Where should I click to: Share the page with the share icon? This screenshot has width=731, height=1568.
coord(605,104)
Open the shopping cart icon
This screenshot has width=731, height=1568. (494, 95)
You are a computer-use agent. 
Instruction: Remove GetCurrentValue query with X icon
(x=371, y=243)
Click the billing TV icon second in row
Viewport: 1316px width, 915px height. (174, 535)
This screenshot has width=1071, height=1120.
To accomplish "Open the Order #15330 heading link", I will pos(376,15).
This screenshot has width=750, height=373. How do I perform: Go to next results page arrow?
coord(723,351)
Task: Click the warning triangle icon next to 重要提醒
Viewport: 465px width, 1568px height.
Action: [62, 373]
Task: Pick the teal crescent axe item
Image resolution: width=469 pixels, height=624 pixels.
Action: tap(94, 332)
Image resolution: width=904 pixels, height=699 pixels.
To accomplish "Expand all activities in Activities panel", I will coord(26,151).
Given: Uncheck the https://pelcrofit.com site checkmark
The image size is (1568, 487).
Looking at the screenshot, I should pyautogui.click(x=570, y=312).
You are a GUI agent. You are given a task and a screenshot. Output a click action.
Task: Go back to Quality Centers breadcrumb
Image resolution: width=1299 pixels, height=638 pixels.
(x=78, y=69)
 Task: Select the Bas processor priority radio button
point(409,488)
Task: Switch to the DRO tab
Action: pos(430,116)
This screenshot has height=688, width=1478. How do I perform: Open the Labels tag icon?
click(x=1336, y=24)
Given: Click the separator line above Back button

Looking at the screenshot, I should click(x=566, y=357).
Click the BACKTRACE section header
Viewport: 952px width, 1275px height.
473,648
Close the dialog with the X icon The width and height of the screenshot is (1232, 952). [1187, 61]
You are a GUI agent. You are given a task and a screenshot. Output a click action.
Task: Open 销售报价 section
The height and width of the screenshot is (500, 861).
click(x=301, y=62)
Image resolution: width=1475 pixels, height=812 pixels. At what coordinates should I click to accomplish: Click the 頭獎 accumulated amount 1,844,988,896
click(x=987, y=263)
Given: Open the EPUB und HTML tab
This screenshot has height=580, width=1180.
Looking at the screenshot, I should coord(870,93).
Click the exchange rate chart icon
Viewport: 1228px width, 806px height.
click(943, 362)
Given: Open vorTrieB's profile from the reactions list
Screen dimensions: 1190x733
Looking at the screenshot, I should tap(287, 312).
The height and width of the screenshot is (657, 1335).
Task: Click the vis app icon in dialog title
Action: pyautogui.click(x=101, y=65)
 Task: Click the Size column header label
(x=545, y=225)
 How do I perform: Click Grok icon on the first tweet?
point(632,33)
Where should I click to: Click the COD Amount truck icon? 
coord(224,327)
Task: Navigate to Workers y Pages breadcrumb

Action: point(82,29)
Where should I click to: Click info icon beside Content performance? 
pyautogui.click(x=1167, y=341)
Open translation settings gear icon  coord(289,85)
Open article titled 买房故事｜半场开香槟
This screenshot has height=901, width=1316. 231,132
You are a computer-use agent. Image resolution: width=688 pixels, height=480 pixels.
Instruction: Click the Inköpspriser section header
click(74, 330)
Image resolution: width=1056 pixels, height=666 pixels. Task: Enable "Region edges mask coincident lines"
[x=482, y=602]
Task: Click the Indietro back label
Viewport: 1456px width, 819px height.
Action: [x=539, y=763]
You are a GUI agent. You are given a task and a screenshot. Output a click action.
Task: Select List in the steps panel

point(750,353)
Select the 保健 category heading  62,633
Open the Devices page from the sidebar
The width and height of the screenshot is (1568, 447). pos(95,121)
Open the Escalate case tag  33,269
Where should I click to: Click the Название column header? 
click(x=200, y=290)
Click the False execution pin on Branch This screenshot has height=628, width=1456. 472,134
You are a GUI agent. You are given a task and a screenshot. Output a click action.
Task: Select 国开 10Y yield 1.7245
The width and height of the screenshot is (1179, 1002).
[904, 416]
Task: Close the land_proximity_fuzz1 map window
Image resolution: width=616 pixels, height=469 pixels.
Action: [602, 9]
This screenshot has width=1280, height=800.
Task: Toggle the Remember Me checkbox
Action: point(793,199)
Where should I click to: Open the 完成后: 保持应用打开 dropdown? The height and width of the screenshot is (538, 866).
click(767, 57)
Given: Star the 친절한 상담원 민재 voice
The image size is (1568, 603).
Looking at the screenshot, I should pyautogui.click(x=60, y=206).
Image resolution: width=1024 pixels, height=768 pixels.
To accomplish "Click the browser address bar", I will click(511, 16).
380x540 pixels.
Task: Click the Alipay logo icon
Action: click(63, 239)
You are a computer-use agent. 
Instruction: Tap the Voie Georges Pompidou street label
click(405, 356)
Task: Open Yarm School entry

***

> [Exercise prompt] Write out every record verbatim.

> [Exercise answer]
Where should I click to: Share the page with the share icon? This screenshot has width=731, height=1568.
coord(605,104)
Open the shopping cart icon
This screenshot has width=731, height=1568. (494, 95)
You are a computer-use agent. 
Instruction: Remove GetCurrentValue query with X icon
(x=371, y=243)
Click the billing TV icon second in row
Viewport: 1316px width, 915px height. (174, 535)
This screenshot has width=1071, height=1120.
To accomplish "Open the Order #15330 heading link", I will pos(376,15).
This screenshot has width=750, height=373. How do I perform: Go to next results page arrow?
coord(723,351)
Task: Click the warning triangle icon next to 重要提醒
Viewport: 465px width, 1568px height.
Action: [62, 373]
Task: Pick the teal crescent axe item
Image resolution: width=469 pixels, height=624 pixels.
Action: tap(94, 332)
Image resolution: width=904 pixels, height=699 pixels.
To accomplish "Expand all activities in Activities panel", I will coord(26,151).
Given: Uncheck the https://pelcrofit.com site checkmark
The image size is (1568, 487).
Looking at the screenshot, I should pyautogui.click(x=570, y=312).
You are a GUI agent. You are given a task and a screenshot. Output a click action.
Task: Go back to Quality Centers breadcrumb
Image resolution: width=1299 pixels, height=638 pixels.
(x=78, y=69)
 Task: Select the Bas processor priority radio button
point(409,488)
Task: Switch to the DRO tab
Action: pos(430,116)
This screenshot has height=688, width=1478. How do I perform: Open the Labels tag icon?
click(x=1336, y=24)
Given: Click the separator line above Back button

Looking at the screenshot, I should click(x=566, y=357).
Click the BACKTRACE section header
Viewport: 952px width, 1275px height.
473,648
Close the dialog with the X icon The width and height of the screenshot is (1232, 952). [1187, 61]
You are a GUI agent. You are given a task and a screenshot. Output a click action.
Task: Open 销售报价 section
The height and width of the screenshot is (500, 861).
click(x=301, y=62)
Image resolution: width=1475 pixels, height=812 pixels. At what coordinates should I click to accomplish: Click the 頭獎 accumulated amount 1,844,988,896
click(x=987, y=263)
Given: Open the EPUB und HTML tab
This screenshot has height=580, width=1180.
Looking at the screenshot, I should coord(870,93).
Click the exchange rate chart icon
Viewport: 1228px width, 806px height.
click(943, 362)
Given: Open vorTrieB's profile from the reactions list
Screen dimensions: 1190x733
Looking at the screenshot, I should tap(287, 312).
The height and width of the screenshot is (657, 1335).
Task: Click the vis app icon in dialog title
Action: pyautogui.click(x=101, y=65)
 Task: Click the Size column header label
(x=545, y=225)
 How do I perform: Click Grok icon on the first tweet?
point(632,33)
Where should I click to: Click the COD Amount truck icon? 
coord(224,327)
Task: Navigate to Workers y Pages breadcrumb

Action: point(82,29)
Where should I click to: Click info icon beside Content performance? 
pyautogui.click(x=1167, y=341)
Open translation settings gear icon  coord(289,85)
Open article titled 买房故事｜半场开香槟
This screenshot has height=901, width=1316. 231,132
You are a computer-use agent. Image resolution: width=688 pixels, height=480 pixels.
Instruction: Click the Inköpspriser section header
click(74, 330)
Image resolution: width=1056 pixels, height=666 pixels. Task: Enable "Region edges mask coincident lines"
[x=482, y=602]
Task: Click the Indietro back label
Viewport: 1456px width, 819px height.
Action: [x=539, y=763]
You are a GUI agent. You are given a task and a screenshot. Output a click action.
Task: Select List in the steps panel

point(750,353)
Select the 保健 category heading  62,633
Open the Devices page from the sidebar
The width and height of the screenshot is (1568, 447). pos(95,121)
Open the Escalate case tag  33,269
Where should I click to: Click the Название column header? 
click(x=200, y=290)
Click the False execution pin on Branch This screenshot has height=628, width=1456. 472,134
You are a GUI agent. You are given a task and a screenshot. Output a click action.
Task: Select 国开 10Y yield 1.7245
The width and height of the screenshot is (1179, 1002).
[904, 416]
Task: Close the land_proximity_fuzz1 map window
Image resolution: width=616 pixels, height=469 pixels.
Action: [602, 9]
This screenshot has width=1280, height=800.
Task: Toggle the Remember Me checkbox
Action: point(793,199)
Where should I click to: Open the 完成后: 保持应用打开 dropdown? The height and width of the screenshot is (538, 866).
click(767, 57)
Given: Star the 친절한 상담원 민재 voice
The image size is (1568, 603).
Looking at the screenshot, I should pyautogui.click(x=60, y=206).
Image resolution: width=1024 pixels, height=768 pixels.
To accomplish "Click the browser address bar", I will click(511, 16).
380x540 pixels.
Task: Click the Alipay logo icon
Action: click(63, 239)
You are a computer-use agent. 
Instruction: Tap the Voie Georges Pompidou street label
click(405, 356)
Task: Open Yarm School entry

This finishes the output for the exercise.